ミステリーというのは、どうしても人の死を扱うことが多いので、その辺の倫理観に関しては割り切らなければいけないのですが。
それでも、一つの作品の中で謎が解き明かされていく爽快感というのが好きでしてね。
そしてそのパターンが斬新であればあるほど印象に残るわけでして。
なので、小説には一種論理的な構成をどうしても求めてしまうわけです。


で、ミステリーを読んでいると、たまにちょっと別のジャンルに入り込んでしまうこともありましてね。




ホラーという。




で、最近読んだのがこの作品。



リカ (幻冬舎文庫)

リカ (幻冬舎文庫)



最近五十嵐貴久さんの作品を読むことが多かったので、デビュー作(?)のこの本も読んでみようと思ったのです。
ま、おどろおどろしさとか気持ち悪さっていうのは十分伝わりました。
少なくとも、どんなに困っても寂しくても、出会い系に手を出すことはやめようと思いました。




それはさておき・・・。
あくまで個人的な感想なのですが、ホラーというものにはどうしても釈然としない部分が残ってしまうのです。
↑の「リカ」にしても、結局リカの気持ち悪さとか怖さっていうのは十分伝わったのですが(「臭い」っていうのは気持ち悪さを表すのに効果的だということがわかりました)、「結局リカは何者だったのか。

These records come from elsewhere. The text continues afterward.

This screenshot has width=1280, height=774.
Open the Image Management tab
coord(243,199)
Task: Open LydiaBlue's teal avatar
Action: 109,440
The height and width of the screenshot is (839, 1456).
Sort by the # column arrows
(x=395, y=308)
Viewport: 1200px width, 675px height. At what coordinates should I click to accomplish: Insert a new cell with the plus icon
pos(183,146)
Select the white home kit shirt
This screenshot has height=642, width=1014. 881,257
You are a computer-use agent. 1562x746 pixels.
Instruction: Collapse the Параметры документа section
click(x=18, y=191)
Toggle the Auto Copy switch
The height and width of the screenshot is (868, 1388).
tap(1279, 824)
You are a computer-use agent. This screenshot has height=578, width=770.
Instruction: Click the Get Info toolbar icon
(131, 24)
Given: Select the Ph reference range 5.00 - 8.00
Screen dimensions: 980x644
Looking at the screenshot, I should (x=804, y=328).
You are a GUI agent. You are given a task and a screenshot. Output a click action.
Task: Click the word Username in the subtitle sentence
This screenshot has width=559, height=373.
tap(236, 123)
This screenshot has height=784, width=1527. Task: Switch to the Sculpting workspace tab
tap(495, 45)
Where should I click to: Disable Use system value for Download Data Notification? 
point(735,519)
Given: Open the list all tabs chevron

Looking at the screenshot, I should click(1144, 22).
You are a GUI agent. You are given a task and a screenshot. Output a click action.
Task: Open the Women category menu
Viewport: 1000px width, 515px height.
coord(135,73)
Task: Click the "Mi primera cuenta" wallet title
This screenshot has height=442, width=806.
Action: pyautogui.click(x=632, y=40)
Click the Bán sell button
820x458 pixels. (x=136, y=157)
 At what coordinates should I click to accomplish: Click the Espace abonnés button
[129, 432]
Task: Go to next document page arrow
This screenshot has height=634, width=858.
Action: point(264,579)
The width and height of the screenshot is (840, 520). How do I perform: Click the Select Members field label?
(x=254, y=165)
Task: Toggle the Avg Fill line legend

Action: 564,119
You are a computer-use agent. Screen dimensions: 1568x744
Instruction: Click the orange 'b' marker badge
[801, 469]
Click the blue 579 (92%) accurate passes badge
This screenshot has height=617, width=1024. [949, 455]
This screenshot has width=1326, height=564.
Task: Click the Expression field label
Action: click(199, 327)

」というのがわからないまま終わりですし。


ま、「恐怖」というものは、やはり「得体の知れないもの」「常識では計り知れないもの」というものであればこそ、効果があるわけでして。
ということは、最終的に私がミステリーに求めるような爽快感とか論理的な構成というのがどうしても難しくなってしまうんですよね。
すべてを明らかにしようとすると、やはり「恐怖」が希薄になってしまうんでしょうね。
結局謎は謎のままで残ってしまうわけです。




ただ、その「曖昧さ」を解消するために、その作品を台無しにしてしまうこともあります。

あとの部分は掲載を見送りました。